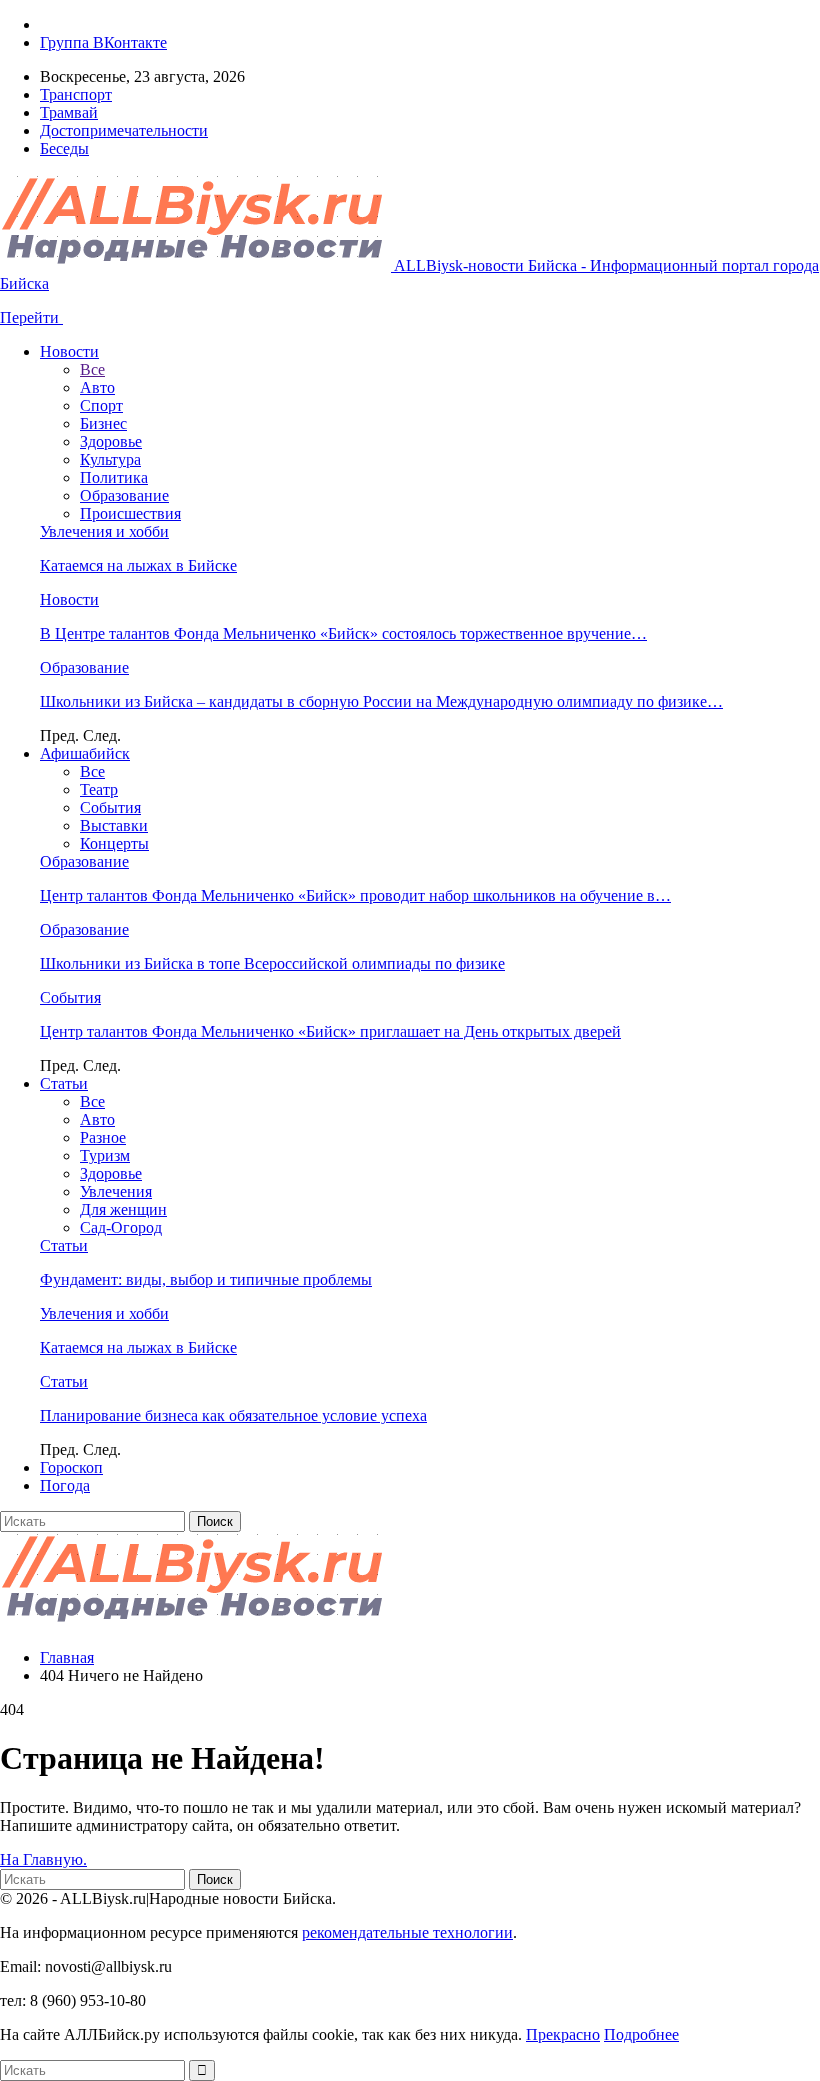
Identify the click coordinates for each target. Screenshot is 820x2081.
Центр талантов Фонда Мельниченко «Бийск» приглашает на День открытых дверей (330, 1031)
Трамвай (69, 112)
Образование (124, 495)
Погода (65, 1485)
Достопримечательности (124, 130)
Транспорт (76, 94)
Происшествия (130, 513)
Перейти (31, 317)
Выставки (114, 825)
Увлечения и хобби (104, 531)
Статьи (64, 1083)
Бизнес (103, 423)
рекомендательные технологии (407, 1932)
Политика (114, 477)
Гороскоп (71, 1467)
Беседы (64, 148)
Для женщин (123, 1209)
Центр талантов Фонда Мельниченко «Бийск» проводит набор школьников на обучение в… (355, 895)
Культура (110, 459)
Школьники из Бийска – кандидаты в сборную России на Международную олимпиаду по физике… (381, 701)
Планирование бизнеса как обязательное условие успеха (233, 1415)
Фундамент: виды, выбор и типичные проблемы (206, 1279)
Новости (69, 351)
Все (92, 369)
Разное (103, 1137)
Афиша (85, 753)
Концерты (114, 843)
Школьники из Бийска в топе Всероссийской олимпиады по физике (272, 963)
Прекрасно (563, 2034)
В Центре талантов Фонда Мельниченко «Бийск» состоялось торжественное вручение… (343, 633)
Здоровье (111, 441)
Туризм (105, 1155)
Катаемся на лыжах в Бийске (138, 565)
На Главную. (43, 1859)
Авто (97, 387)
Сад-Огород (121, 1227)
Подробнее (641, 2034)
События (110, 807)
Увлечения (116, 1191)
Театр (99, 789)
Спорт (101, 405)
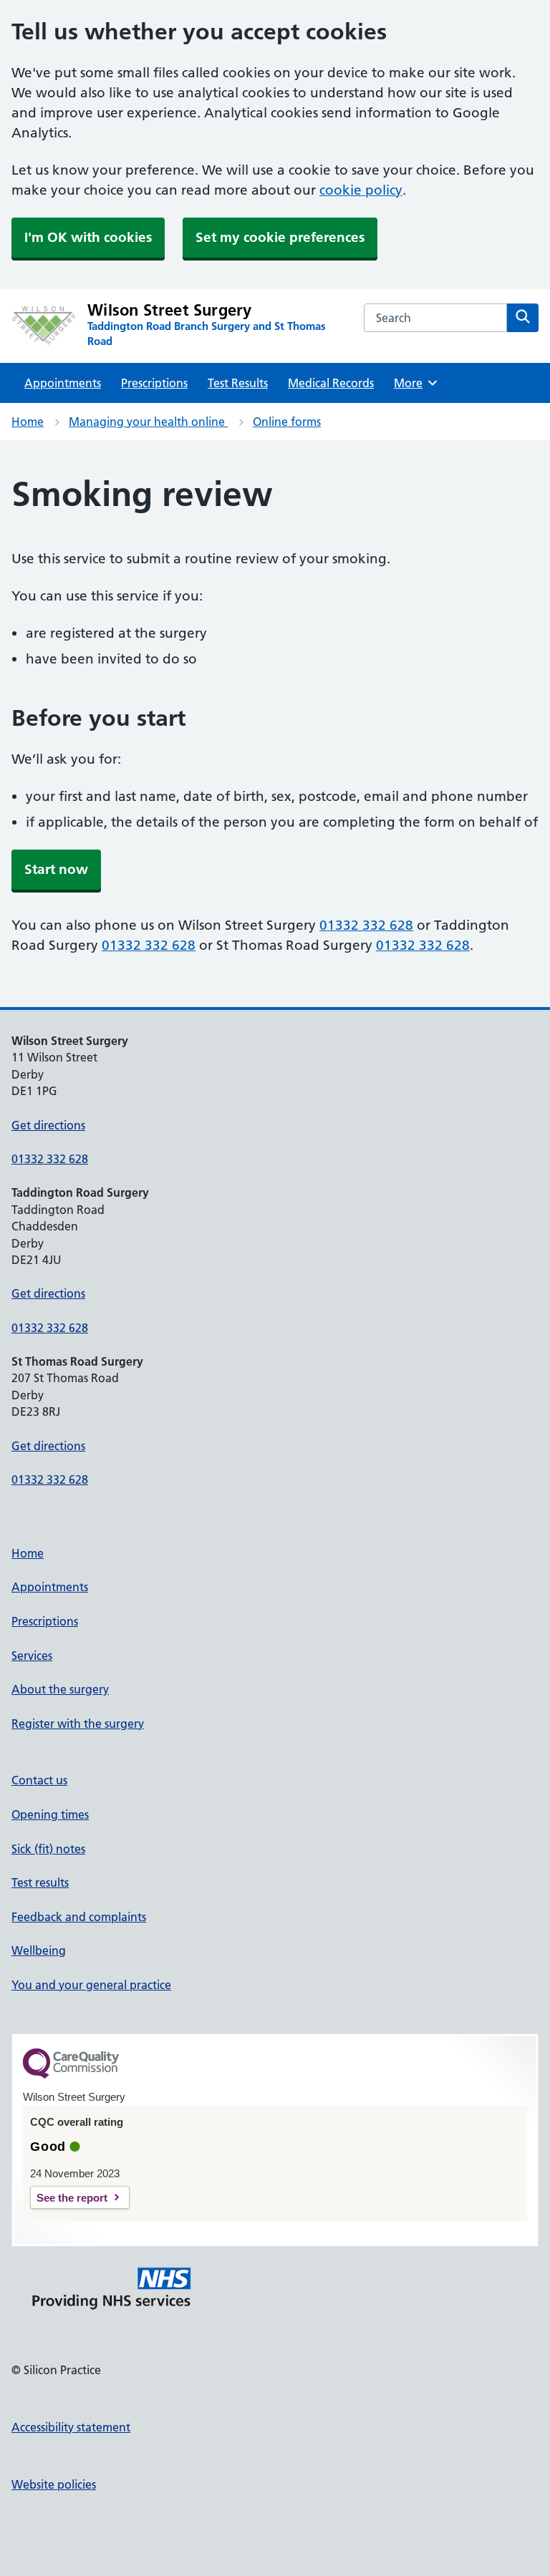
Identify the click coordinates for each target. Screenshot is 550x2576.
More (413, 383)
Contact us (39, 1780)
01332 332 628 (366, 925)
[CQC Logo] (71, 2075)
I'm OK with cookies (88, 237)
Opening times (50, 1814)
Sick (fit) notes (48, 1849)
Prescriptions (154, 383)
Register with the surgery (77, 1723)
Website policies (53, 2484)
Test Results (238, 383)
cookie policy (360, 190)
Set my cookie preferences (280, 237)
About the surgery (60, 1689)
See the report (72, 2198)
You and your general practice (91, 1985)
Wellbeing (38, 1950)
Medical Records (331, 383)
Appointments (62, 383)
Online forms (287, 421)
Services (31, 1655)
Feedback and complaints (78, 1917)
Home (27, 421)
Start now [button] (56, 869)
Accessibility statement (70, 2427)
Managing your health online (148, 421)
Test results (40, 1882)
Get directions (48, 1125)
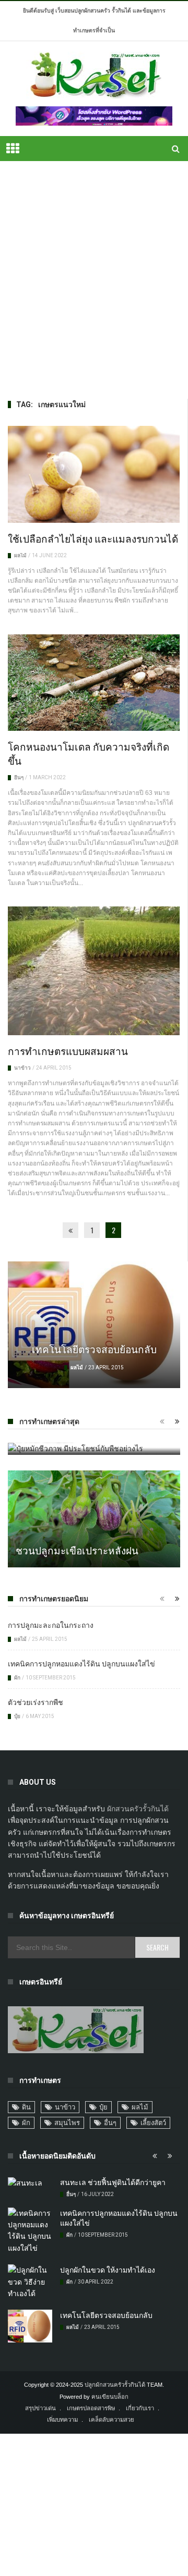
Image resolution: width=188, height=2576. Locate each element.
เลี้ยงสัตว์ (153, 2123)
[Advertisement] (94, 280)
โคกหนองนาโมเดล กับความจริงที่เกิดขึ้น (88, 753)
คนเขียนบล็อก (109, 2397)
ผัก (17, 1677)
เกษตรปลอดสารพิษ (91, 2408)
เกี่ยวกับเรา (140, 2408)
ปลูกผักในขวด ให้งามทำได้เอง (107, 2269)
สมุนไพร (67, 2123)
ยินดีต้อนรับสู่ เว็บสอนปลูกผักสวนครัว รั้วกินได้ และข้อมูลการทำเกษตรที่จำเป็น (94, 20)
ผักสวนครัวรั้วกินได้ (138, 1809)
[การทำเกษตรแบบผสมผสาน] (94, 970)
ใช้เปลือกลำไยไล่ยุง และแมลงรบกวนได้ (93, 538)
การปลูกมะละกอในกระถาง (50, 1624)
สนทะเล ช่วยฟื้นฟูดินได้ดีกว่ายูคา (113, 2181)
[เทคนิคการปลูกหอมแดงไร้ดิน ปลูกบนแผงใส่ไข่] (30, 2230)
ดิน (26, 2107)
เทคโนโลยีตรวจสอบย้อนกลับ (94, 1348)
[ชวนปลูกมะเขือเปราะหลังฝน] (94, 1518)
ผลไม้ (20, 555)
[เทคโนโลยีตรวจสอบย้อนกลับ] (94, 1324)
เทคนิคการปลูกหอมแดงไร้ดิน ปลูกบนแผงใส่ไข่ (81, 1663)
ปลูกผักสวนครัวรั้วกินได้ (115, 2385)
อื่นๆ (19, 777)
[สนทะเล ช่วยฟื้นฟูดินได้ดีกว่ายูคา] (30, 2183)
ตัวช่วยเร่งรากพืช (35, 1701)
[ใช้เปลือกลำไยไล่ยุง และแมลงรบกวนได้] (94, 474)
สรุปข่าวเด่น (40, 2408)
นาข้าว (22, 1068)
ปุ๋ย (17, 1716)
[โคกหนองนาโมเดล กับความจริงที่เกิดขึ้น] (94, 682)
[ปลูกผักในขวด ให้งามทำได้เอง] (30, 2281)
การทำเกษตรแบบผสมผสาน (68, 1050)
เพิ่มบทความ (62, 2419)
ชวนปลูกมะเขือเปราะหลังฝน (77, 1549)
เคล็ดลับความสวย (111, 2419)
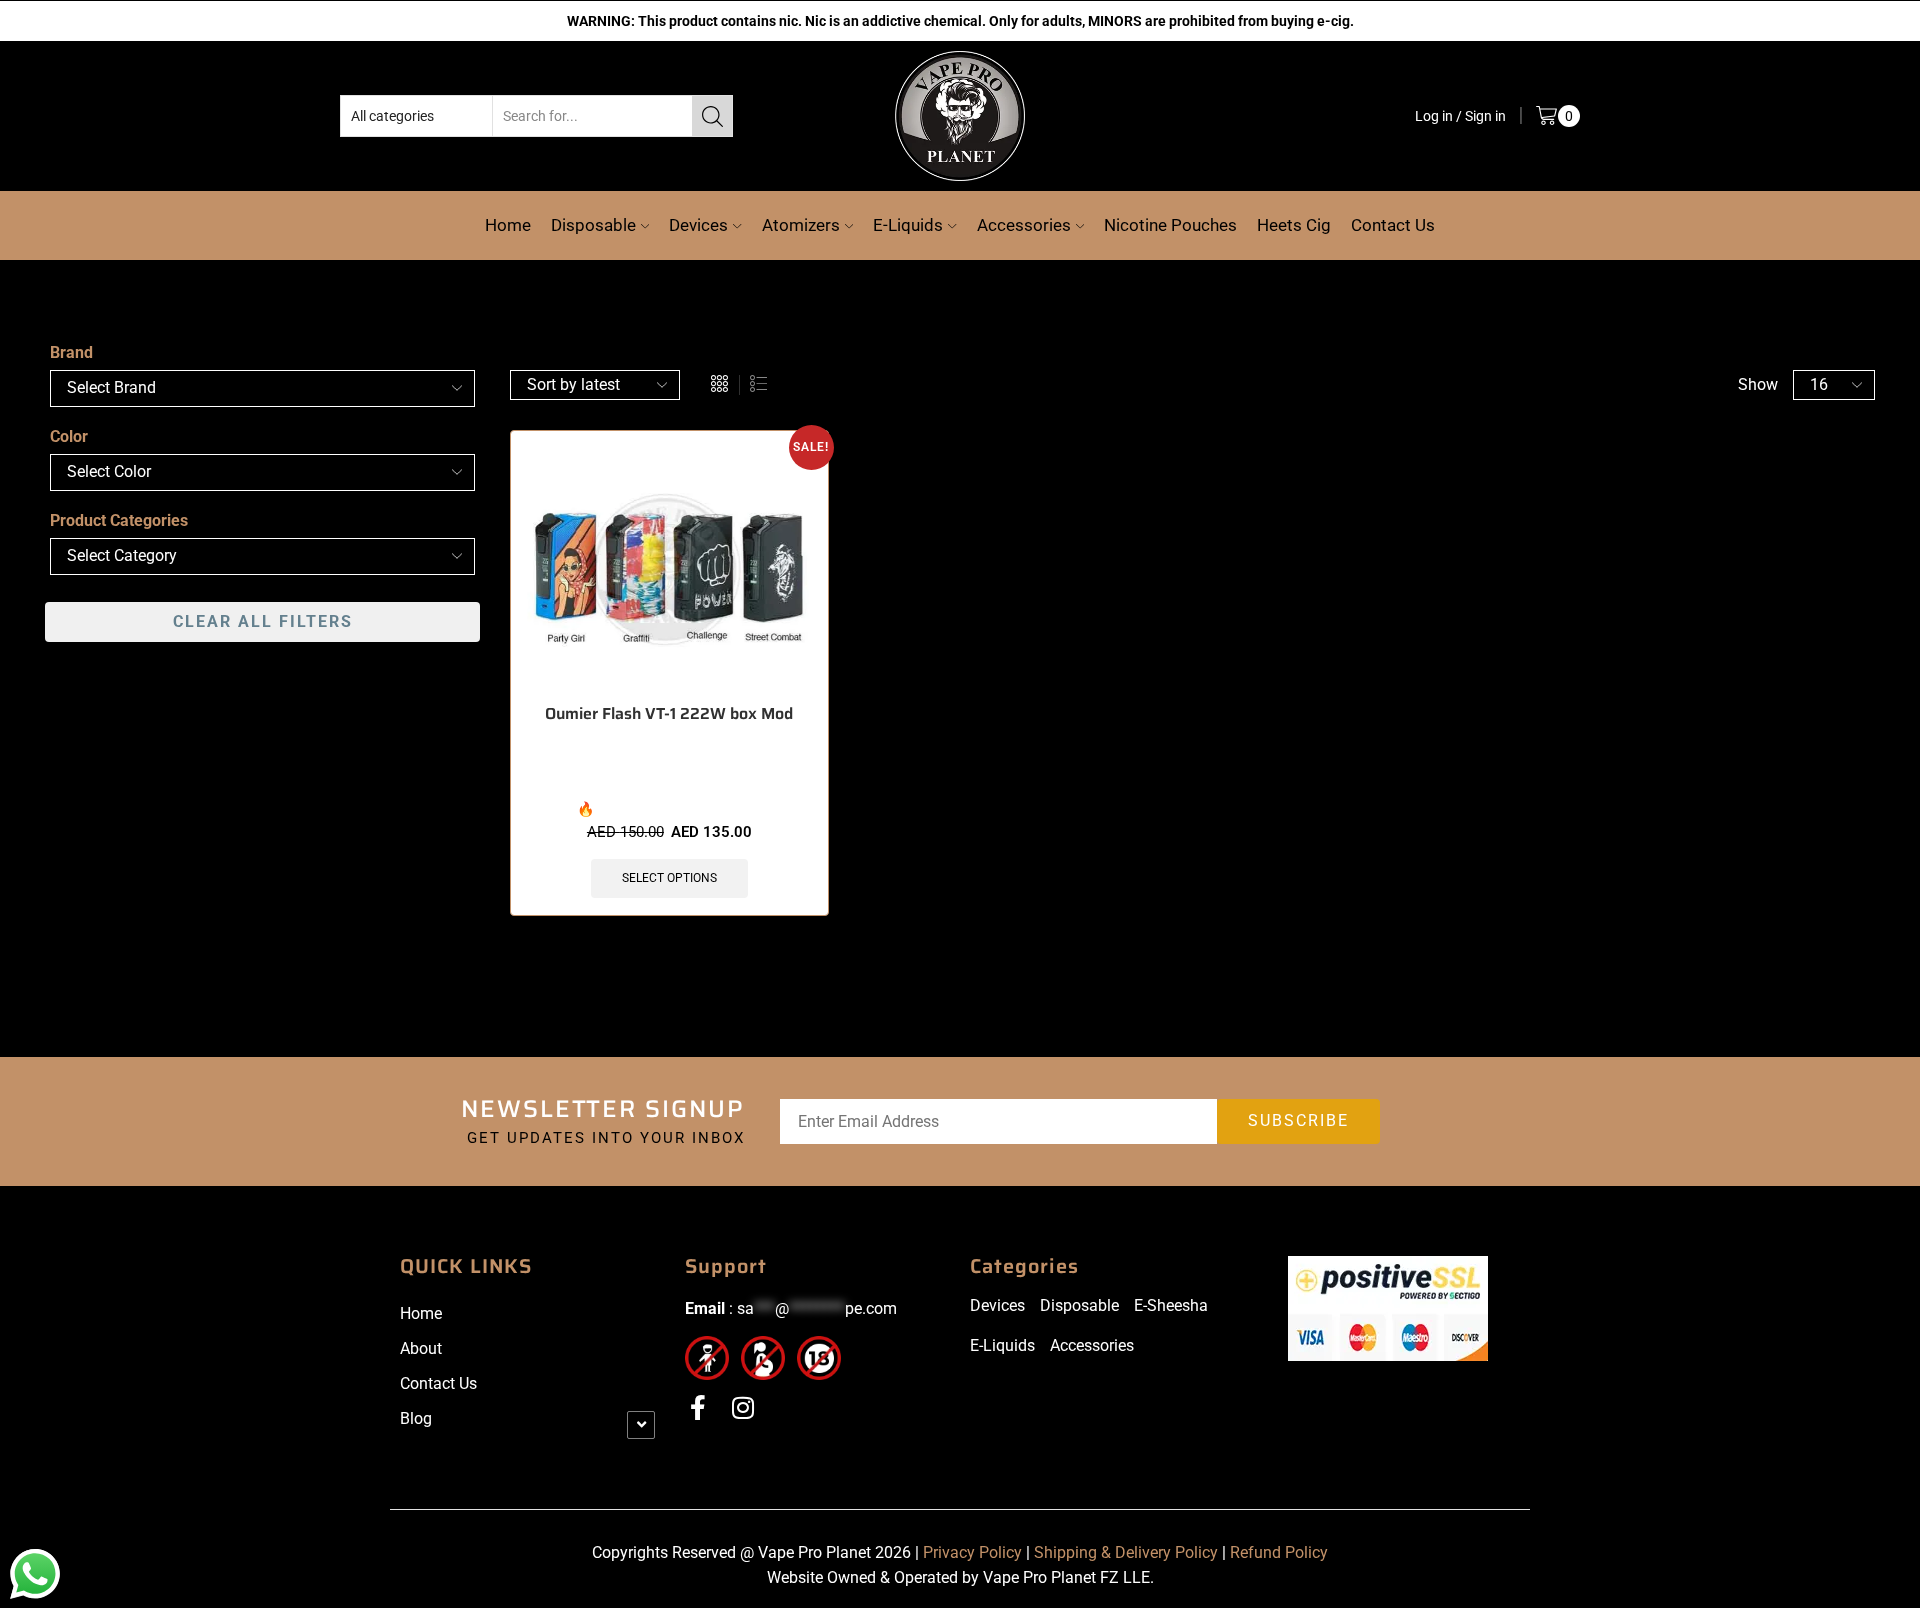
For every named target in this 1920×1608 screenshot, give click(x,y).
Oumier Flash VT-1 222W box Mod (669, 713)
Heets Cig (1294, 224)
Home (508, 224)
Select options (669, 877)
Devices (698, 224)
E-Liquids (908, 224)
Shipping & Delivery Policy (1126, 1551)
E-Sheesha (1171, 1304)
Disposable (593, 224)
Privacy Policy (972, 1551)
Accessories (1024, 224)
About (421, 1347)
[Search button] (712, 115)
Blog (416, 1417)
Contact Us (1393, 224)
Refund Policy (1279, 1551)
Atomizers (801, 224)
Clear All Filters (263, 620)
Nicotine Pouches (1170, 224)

§ **Assigned task**
Copy the lines above exactly, starting with the line that contains "События (110, 807)" and ending with the line that contains "Prescriptions (154, 383)", and leave out any pictures.

§ **Result of the exercise**
События (110, 807)
Увлечения (116, 1191)
Театр (99, 789)
Спорт (101, 405)
Identify the click coordinates for each target. Screenshot is 550x2576.
More (413, 383)
Contact us (39, 1780)
01332 332 628 (366, 925)
[CQC Logo] (71, 2075)
I'm OK with cookies (88, 237)
Opening times (50, 1814)
Sick (fit) notes (48, 1849)
Prescriptions (154, 383)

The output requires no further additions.